Il n'y a donc pas d'action judiciaire ouverte : « il faut pour cela connaissance des faits », explique la magistrate, « sans information officielle, plainte de la jeune fille ou de ses parents, ou signalement, le parquet n'agit pas car il n'est saisi de rien. Il peut quand même y avoir enquête à partir d'actes portés à sa connaissance, mais si l'auteur présumé est décédé, l'action est éteinte... Ce qui n'empêche pas un minimum d'enquête pour vérifier les faits dénoncés... »

Un récent débat parlementaire en écho

Voir les débats sur le site de l'Assemblée nationale, plus particulièrement sur l'amendement 42.
Voir l'analyse du texte sur Café pédagogique.

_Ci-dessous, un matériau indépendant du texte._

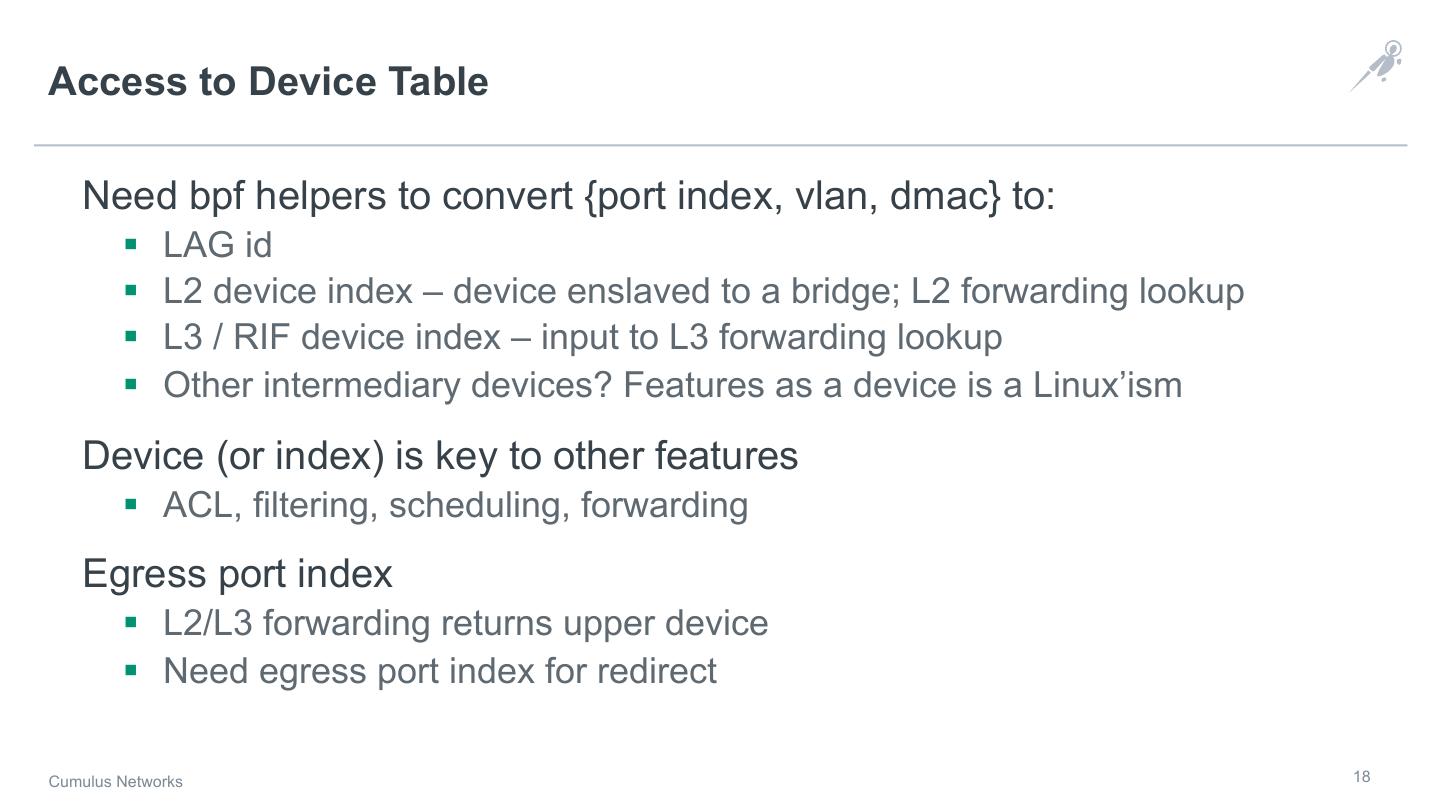Screen dimensions: 1440x810
Task: Click the L3 / RIF device index line
Action: (x=582, y=338)
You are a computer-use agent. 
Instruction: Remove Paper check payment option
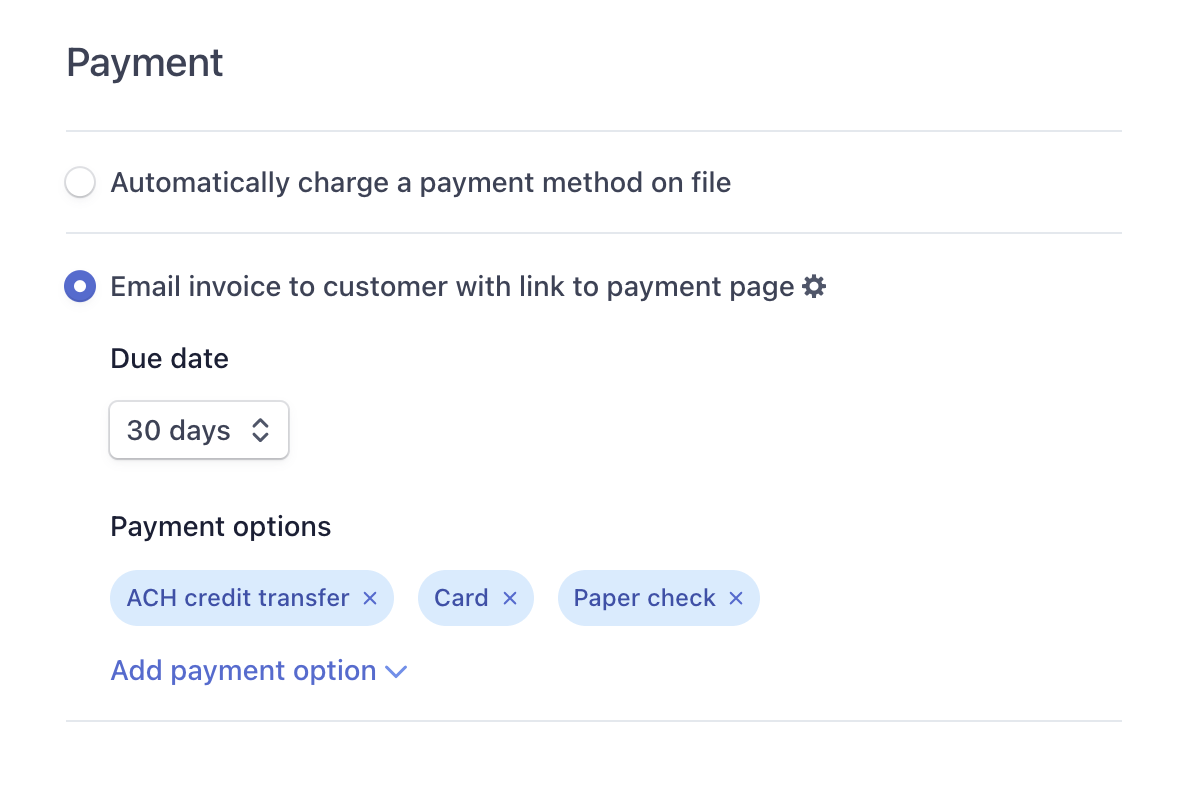pos(736,598)

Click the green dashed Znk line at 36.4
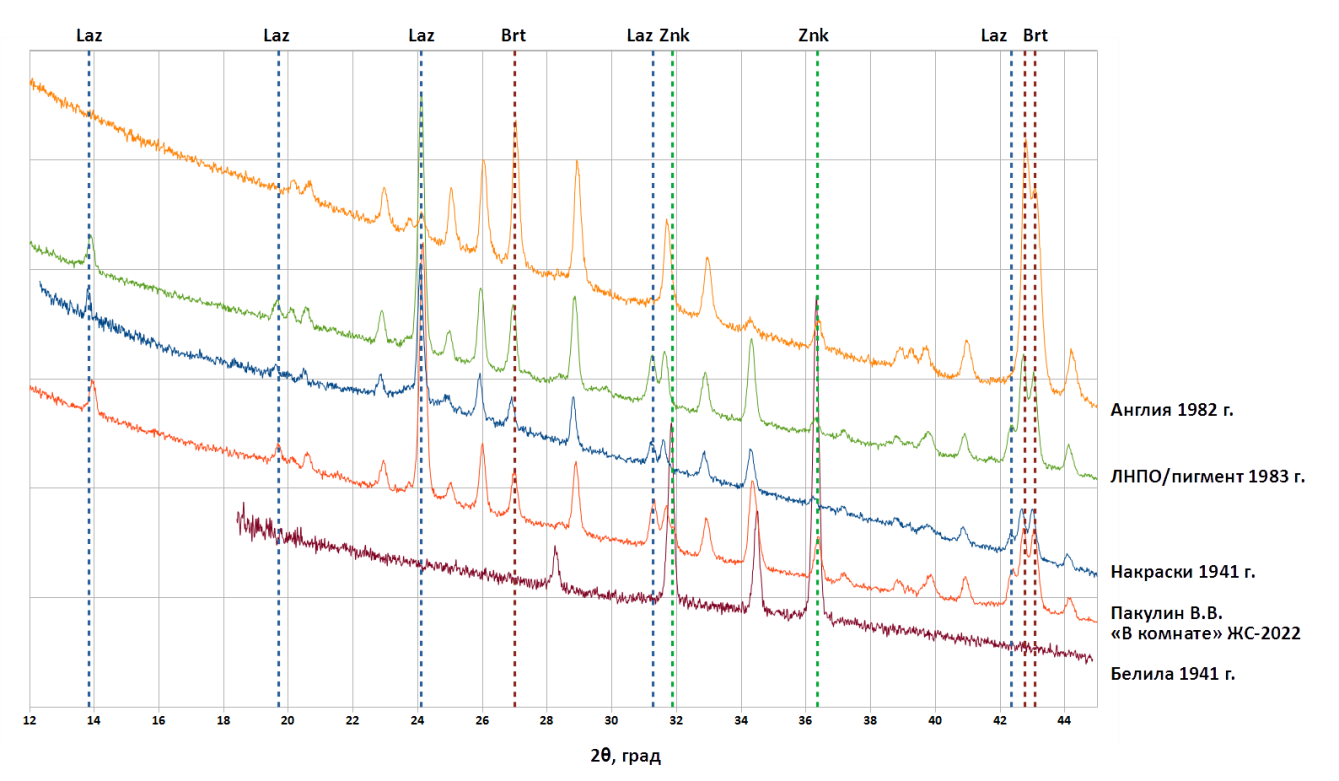(x=818, y=200)
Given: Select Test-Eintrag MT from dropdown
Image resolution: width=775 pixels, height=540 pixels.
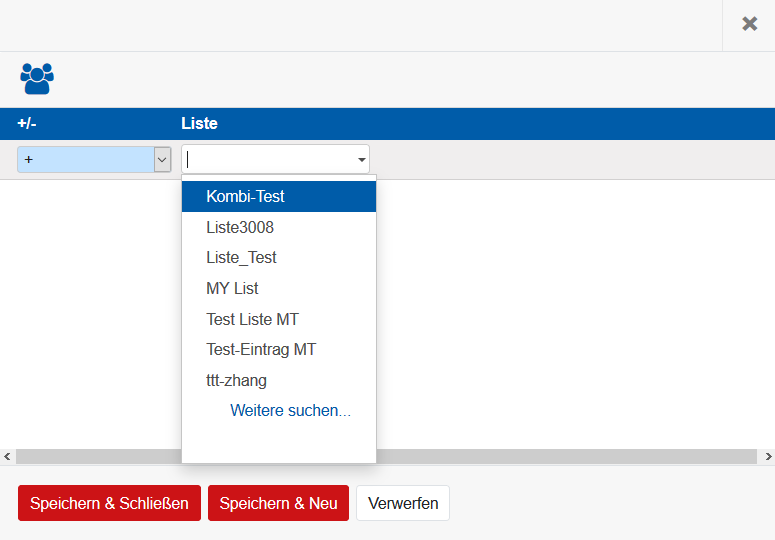Looking at the screenshot, I should (x=261, y=350).
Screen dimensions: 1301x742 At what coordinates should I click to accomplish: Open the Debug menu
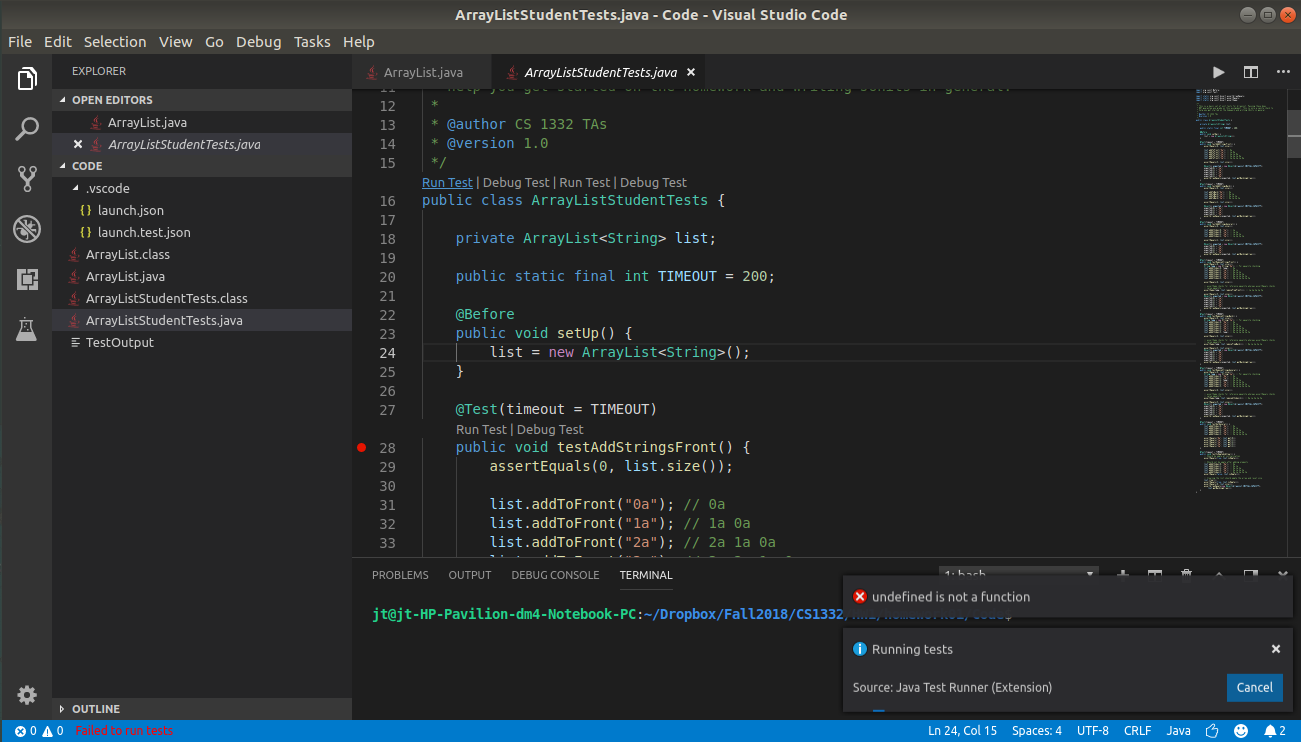coord(258,42)
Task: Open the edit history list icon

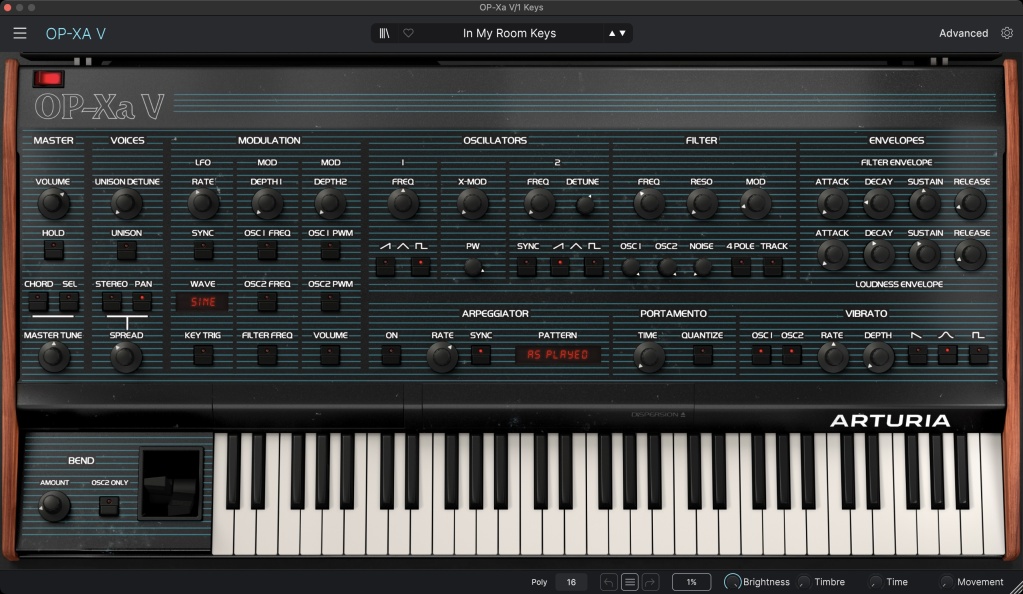Action: (629, 582)
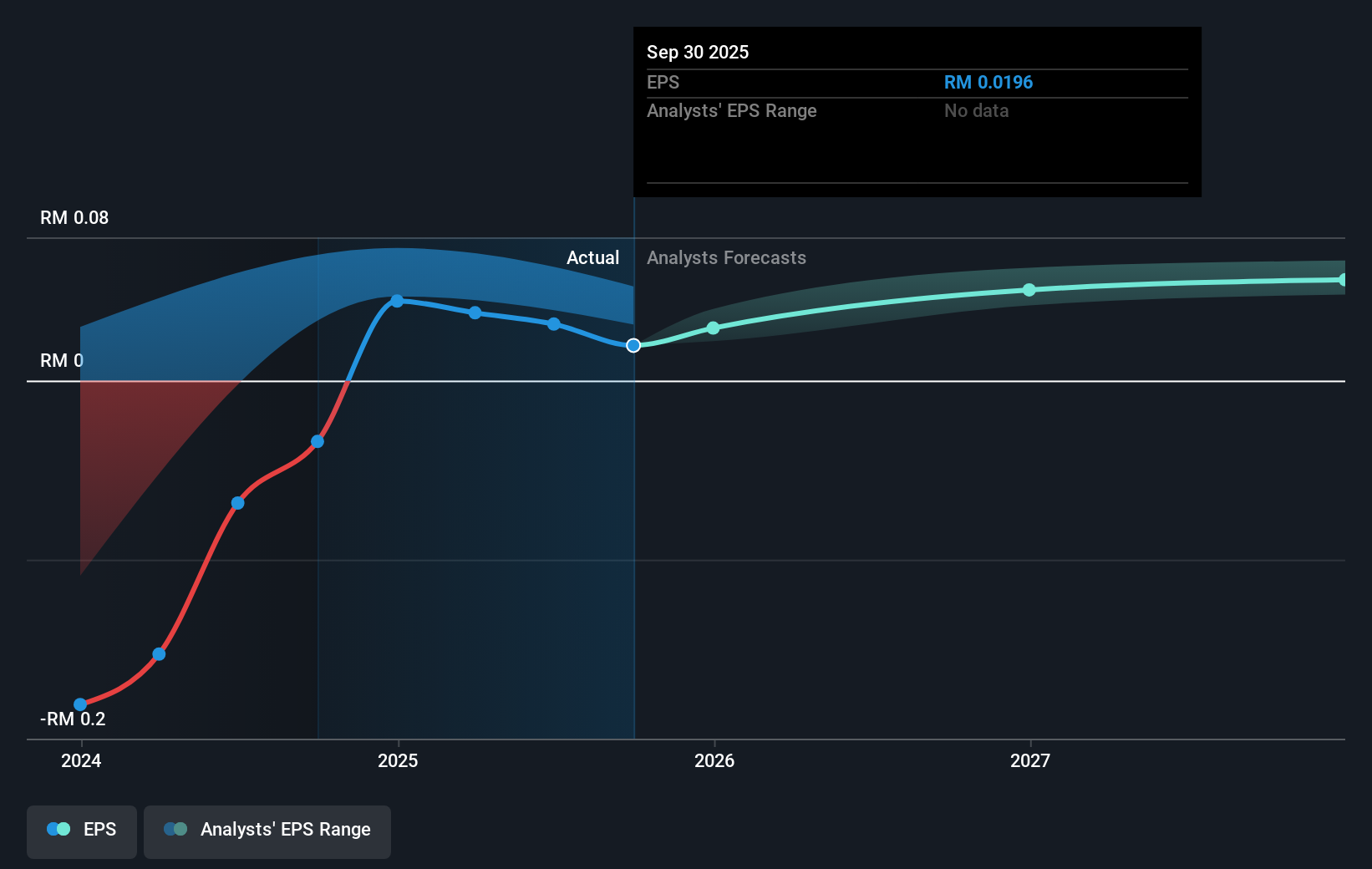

Cette douloureuse histoire donne un écho tout particulier aux débats ayant animé l'Assemblée nationale pas plus tard que le 24 juin dernier. On discutait en seconde lecture d'un texte visant à transposer en droit français une directive européenne sur la procédure pénale. La ministre de l'Éducation nationale, Najat Vallaud-Belkacem, a alors proposé un amendement destiné à systématiser l'information de la justice vers son administration en cas de poursuites, de renvoi devant un tribunal ou mise en examen pour violences ou atteintes sexuelles sur des enfants, tout en n'oubliant pas le principe de la présomption d'innocence...

L'objectif est d'éloigner des enfants les coupables, mais aussi les personnes suspectées, ce qui pose des questions juridiques fondamentales. Le rapporteur de la loi, le député Dominique Raimbourg (PS) émettait des réserves craignant « des gens que l'on accuse à tort ».

On est certes, au lycée de Cournot de Gray, dans une situation différente, ne serait-ce parce que la justice ne semble pas avoir été saisie. Ce qui est plus terrible encore. Et illustre la nécessité de combiner respect du droit, délicatesse et professionnalisme... Sans pour autant tomber dans la paranoïa.